Потап, улыбаясь своим мыслям и радуясь, что плохо обоснованная, но жгучая неприязнь канула в лету, притянул девушку к себе. Не помня, когда они перешли эту грань и сломали барьеры, но испытывая неподдельное удовольствие от того, что Вику теперь можно обнять без опасений за собственную жизнь и за сохранность всех важных органов. Что можно убрать прядь с ее лица, пальцами пробежаться по тонкой шее и оставить на ровно очерченных губах мягкий, выматывающий нежностью поцелуй. Наполняющий пряной истомой все тело и оседающий концентрированным теплом глубоко в груди.
– Спасибо, – Вика нехотя оторвалась от Потапова, переводя сбитое дыхание и краснея, наверное, в сотый раз за не так давно начавшийся для них с троечником день. И пока парочка была занята друг другом ровно настолько, чтобы не замечать ничего, даже смерча или торнадо, вокруг, откуда-то снизу раздалось недовольное покашливание.
– Кхм, я, конечно, все понимаю, – слева от припаркованной ауди, прямо на бордюре расселся нахохлившийся Веселовский. Буквально источавший флюиды ненависти к человечеству вообще и к двум конкретным индивидам в частности. Зыркнув на Егора исподлобья и сцеживая яд, Пашка поинтересовался: – а можно не так открыто афишировать ваше счастье и розовых единорогов, а? А то что-то совсем тошно.
– Завидуй молча, – Потап совершенно не обиделся на друга, только Вику ближе к себе придвинул, обеими руками укрывая ее от холодного ветра. И нараспев выдвинул возможную причину плохого настроения товарища: – утро добрым не бывает, если ты бухал вчера?
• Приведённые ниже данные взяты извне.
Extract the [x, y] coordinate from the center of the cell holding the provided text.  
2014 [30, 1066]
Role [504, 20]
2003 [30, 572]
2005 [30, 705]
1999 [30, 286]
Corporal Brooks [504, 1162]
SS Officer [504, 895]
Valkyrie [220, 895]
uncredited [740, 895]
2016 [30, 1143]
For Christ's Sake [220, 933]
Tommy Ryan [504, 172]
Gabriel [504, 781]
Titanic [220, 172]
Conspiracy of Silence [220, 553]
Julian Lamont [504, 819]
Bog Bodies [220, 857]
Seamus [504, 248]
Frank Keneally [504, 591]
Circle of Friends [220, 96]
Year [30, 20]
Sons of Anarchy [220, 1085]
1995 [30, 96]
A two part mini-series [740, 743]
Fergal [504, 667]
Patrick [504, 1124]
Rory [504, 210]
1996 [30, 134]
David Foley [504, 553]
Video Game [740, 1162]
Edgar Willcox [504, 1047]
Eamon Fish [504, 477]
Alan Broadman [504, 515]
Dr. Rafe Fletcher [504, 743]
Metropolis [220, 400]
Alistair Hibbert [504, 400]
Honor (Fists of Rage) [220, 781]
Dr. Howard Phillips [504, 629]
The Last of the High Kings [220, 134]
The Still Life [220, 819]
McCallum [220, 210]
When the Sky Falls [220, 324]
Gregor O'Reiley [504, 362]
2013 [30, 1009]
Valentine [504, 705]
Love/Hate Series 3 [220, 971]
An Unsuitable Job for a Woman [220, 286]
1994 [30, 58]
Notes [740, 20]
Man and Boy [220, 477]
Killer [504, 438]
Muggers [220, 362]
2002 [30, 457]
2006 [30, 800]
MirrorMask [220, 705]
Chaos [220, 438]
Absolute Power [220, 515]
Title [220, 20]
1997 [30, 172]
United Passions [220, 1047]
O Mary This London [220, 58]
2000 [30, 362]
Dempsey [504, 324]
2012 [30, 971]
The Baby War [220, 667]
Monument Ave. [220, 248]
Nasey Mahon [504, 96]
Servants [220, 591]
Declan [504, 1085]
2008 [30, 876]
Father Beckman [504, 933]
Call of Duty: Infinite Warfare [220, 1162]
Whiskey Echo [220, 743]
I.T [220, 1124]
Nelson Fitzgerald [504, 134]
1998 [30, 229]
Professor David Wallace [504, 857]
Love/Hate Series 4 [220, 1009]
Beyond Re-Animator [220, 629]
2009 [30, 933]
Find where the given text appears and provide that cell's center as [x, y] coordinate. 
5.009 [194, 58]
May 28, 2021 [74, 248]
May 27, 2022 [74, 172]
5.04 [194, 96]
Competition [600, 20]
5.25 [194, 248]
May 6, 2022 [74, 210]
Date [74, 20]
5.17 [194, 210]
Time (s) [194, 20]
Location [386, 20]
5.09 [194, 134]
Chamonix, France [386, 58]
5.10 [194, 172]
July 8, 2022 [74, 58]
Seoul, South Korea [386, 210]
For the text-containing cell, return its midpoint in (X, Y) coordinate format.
– Лучше бы бухал, честное слово, – потирая переносицу, совсем уж горько вздохнул Веселый, отчего в глубине души Егора все-таки проклюнулось слабое сострадание к ближнему своему. Проклюнулось, робко шевельнулось и было задавлено любопытством, смешанным с природным ехидством.
– Неужели прекрасная крепость по фамилии Курочкина никак не хочет падать к твоим ногам? – Потапов получил одновременно не слишком болезненный, но показательный тычок от Смирновой и злющий, красноречивый взгляд от Веселовского, поднявшего с асфальта небольшой булыжник и замахнувшегося на святая святых – верного железного коня Потапова.
– Не хочет, – удрученно признался Пашка, теряя запал и опуская камень на землю.
– Я, конечно, не подстрекатель и встретить спокойную старость с внуками еще планирую, – неожиданно подала голос Вика, растягивая губы в предвкушающей улыбке и хитро щурясь, когда две пары глаз воззрились на нее с жадным вниманием. – Но, если вежливые ухаживание, цветы, медведи и конфеты не прокатили, может, попробовать силовые методы?